Dataset entries

* Begin *

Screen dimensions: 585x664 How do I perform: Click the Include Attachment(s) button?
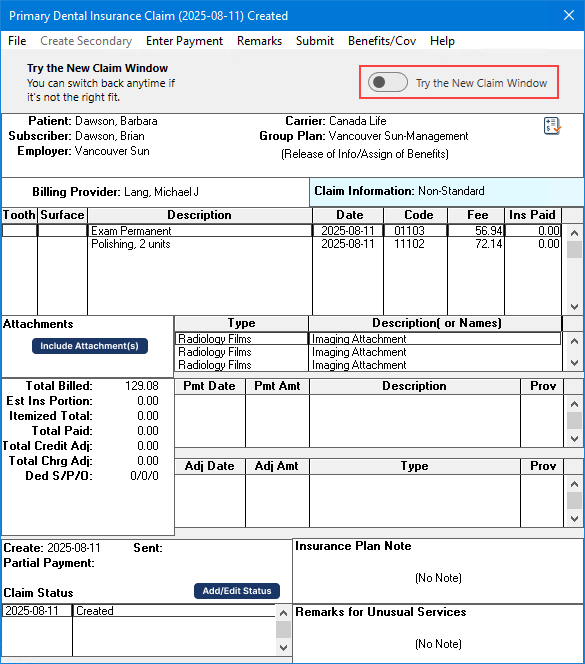point(90,346)
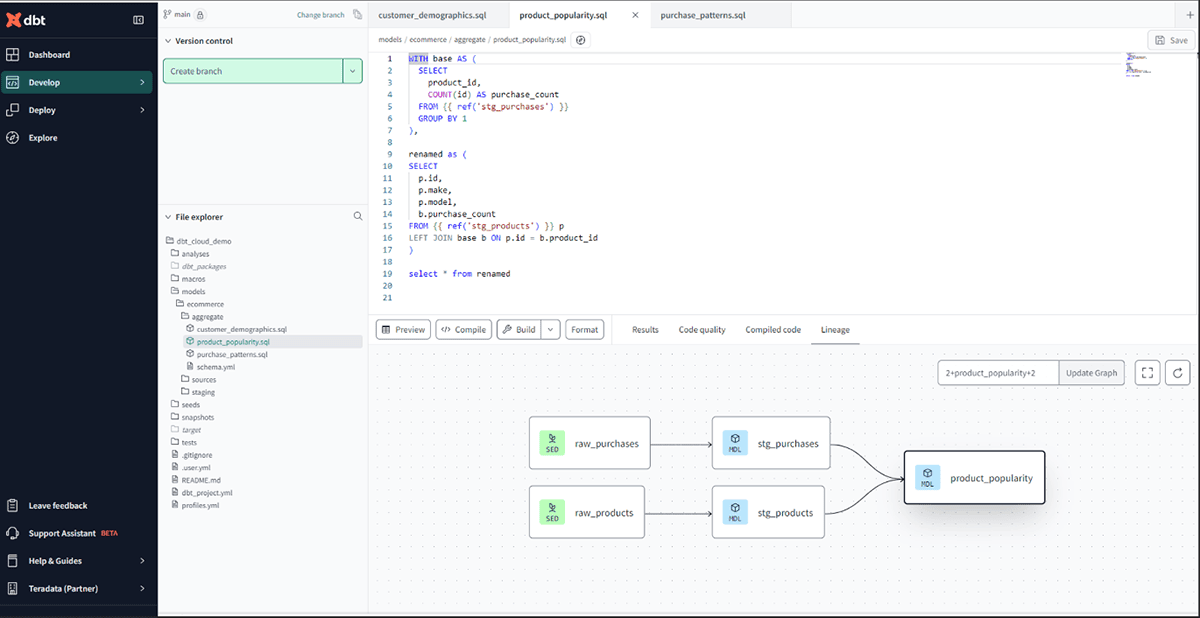Click the dbt logo
1200x618 pixels.
tap(27, 20)
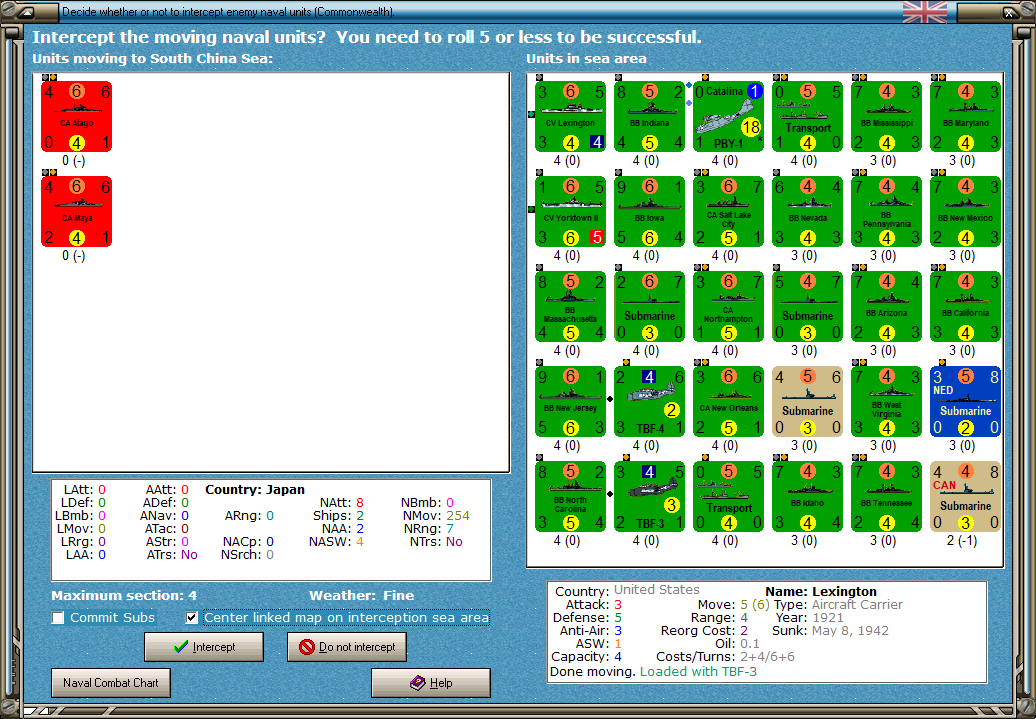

* End *

To be done: Write out the items above again, swapping "button" for "control" and leaving everything else unchanged. Leave the pictures out of your answer.

Answer to this problem:
Screen dimensions: 585x664 How do I perform: Click the Include Attachment(s) control?
point(90,346)
Click the dbt logo
1200x618 pixels.
tap(27, 20)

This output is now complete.